Accession Number:

ADA621643

Title:

Defining New Treatment Approaches for KRAS-Mutant Lung Cancer

Descriptive Note:

Annual rept. 30 Sep 2013-29 Sep 2014

Corporate Author:

CALIFORNIA UNIV SAN FRANCISCO

Personal Author(s):

Report Date:

2014-10-01

Pagination or Media Count:

7.0

Abstract:

Lung cancer is a deadly malignancy. The most commonly mutated oncogene we know is KRAS. We do not have a drug to inhibit KRAS , and medicinal chemistry approaches have exhausted leads. We need a new approach to find new ways to inhibit this oncogene. Objective To identify cellular cofactors required for KRAS G12D -driven NSCLC. Specific Aim 1 To identify gene products specifically essential for KRAS-driven NSCLC, we will perform a shRNA screen of thousands of mouse genes, looking for essentiality in multiple independent cell lines derived from two NSCLC GEMMs one RAF- dependent and one RAS-dependent. This Aim is underway and has verified that KRAS is indeed essential in the KRAS mutant mouse cell lines.

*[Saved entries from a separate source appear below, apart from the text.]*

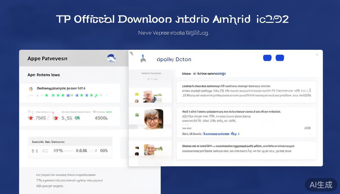The width and height of the screenshot is (340, 194).
Task: Click the red burst icon next to 756%
Action: (x=31, y=118)
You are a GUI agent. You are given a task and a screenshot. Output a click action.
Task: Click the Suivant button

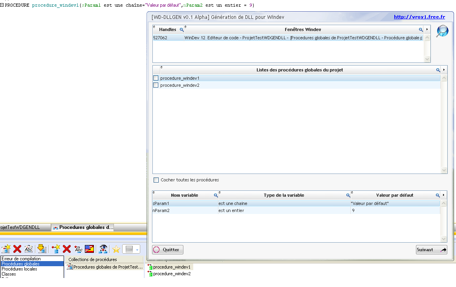pos(431,250)
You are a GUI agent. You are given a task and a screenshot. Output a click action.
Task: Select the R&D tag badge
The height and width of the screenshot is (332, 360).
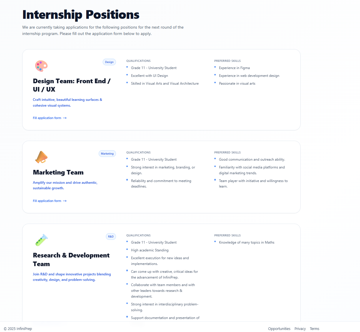[x=111, y=237]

Specific Aim 2 To validate our findings in human NSCLC we will test a panel of human NSCLC cell lines with known dependence on RAS for their dependence on the elements hits identified in Aim 1. Study Design In vitro shRNA screen in Aim 1. Individual shRNA validation in human lines in Aim 2.

Subject Categories:

  • Biochemistry
  • Genetic Engineering and Molecular Biology
  • Anatomy and Physiology
  • Medicine and Medical Research

Distribution Statement:

APPROVED FOR PUBLIC RELEASE